Given a table where each row has a timestamp and some measurement, how can I get all of the intervals during which the measurement consecutively satisfies some condition?

Here's a SQLfiddle (not sure if there's a better site for that nowadays).

So in this case, I'd like to to get all of the durations during which status is true. The starting point should be the first true point chronologically. The end point can be the first false point or the last true point, whichever is easier.

I looked to window functions first. I could come up with separate queries, one that obtained the starting points and one that produced the end points, but it felt like I was going about it the wrong way.

Best Answer

You could try along:

SELECT
  ts
  , CASE status
      WHEN false THEN 'end'
      WHEN true THEN 'start'
      ELSE 'ERROR'
    END AS mode
FROM (
  SELECT
    ts
    , status
    , LAG(status, 1) OVER (ORDER BY ts) AS lg
  FROM log
) AS T
WHERE
  (lg IS NULL)
  OR
  (status <> lg)
ORDER BY ts
;

The sub-select is necessary as window functions are not allowed directly in the WHERE clause.
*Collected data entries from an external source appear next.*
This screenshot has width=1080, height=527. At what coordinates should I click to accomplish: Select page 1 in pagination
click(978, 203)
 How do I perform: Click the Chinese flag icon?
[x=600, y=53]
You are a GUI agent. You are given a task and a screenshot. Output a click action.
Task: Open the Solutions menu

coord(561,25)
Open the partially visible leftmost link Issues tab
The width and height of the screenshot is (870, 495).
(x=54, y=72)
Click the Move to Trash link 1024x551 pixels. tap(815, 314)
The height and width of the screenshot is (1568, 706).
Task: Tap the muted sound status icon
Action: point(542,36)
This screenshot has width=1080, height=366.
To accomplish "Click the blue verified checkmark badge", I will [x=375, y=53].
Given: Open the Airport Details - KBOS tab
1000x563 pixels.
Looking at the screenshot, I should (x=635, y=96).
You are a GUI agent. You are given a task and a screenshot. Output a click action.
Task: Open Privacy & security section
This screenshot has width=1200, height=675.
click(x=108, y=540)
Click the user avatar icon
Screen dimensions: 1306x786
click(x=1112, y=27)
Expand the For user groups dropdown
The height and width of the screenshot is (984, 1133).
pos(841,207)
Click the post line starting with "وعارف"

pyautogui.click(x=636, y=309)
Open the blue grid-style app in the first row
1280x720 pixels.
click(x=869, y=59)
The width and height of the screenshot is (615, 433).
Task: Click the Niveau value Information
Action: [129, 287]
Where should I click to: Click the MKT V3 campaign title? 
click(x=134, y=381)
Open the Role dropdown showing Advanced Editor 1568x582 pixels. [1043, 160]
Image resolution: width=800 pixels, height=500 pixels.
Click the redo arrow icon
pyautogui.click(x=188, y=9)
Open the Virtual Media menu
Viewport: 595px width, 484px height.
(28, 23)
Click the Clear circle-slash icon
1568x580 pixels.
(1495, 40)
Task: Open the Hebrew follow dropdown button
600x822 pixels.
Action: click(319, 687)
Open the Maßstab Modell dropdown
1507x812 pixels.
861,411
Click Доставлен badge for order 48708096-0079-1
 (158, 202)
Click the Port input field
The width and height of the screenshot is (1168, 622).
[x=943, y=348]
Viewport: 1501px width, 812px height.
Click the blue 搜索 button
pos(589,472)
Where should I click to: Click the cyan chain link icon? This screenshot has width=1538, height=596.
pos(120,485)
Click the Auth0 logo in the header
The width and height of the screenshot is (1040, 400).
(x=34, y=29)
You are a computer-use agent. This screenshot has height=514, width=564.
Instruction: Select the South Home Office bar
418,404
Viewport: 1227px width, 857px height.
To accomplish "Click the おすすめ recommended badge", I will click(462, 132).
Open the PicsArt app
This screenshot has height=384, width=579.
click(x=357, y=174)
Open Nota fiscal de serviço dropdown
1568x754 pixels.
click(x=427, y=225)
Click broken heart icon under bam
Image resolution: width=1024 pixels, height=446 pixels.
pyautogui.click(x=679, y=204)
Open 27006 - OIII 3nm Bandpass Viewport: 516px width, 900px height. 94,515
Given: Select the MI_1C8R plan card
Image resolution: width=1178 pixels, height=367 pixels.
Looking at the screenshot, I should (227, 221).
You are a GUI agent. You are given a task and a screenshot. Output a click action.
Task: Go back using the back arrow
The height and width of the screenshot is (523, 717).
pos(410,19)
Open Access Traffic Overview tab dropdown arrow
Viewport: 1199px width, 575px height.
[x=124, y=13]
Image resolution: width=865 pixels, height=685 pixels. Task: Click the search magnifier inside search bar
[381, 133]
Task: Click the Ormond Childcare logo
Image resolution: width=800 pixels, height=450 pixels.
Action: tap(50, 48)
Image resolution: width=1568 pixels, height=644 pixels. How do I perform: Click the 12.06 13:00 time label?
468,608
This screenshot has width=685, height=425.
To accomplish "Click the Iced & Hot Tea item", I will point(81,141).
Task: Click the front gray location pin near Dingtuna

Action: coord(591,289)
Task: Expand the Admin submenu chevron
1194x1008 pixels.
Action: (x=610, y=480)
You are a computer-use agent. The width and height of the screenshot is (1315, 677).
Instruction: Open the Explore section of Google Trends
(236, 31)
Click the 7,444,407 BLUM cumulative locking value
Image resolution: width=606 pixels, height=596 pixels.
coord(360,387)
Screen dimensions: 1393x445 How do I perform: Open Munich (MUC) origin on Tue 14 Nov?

See it in action: SQL Fiddle (Thanks for preparing the fiddle! ;-) )

Update

To get the duration actually listed, try

WITH
S1 AS (
  SELECT
    ts
    , status
    , LAG(status, 1) OVER (ORDER BY ts) AS lg
    , CASE status WHEN LAG(status, 1) OVER (ORDER BY ts) THEN 0 ELSE 1 END AS toggle 
  FROM log
  ORDER BY ts
),
S2 AS (
  SELECT
    ts
    , status
    , lg
    , SUM(toggle) OVER (ORDER BY ts) AS streak
  FROM S1
  ORDER BY ts
),
S3 (ts, last_ts, status, lg, streak) AS (
  SELECT
    ts
    , LAST_VALUE(ts) OVER (PARTITION BY streak
                           ORDER BY ts
                           RANGE BETWEEN UNBOUNDED PRECEDING AND UNBOUNDED FOLLOWING
                          )
    , status
    , lg
    , streak
  FROM S2
  ORDER BY ts
),
S4 (start, duration) AS (
  SELECT
    ts
    , last_ts - ts
  FROM S3
  WHERE
    status
    AND ((status <> lg) OR (lg IS NULL))
  ORDER BY ts
),
S5 (ts, status, duration) AS (
  SELECT
    ts
    , status
    , LEAD(ts, 1, (SELECT MAX(ts) FROM S3)) OVER (ORDER BY ts) - ts
  FROM S3
  WHERE
    (status <> lg)
    OR
    (lg IS NULL)
  ORDER BY ts
),
S6 (start, duration) AS (
  SELECT
    ts
    , duration
  FROM S5
  WHERE status
)
SELECT
--  * FROM S4
  * FROM S6
;

See it in action: SQL Fiddle

It starts off by identifying the consecutive ranges. In S4, the ranges end when status is TRUE for the last time respectively; in S6 when status changed to FALSE.

This could probably be condensed a little bit. But as window functions cannot be nested (directly) anyway…

Please comment, if and as this requires adjustment / further detail.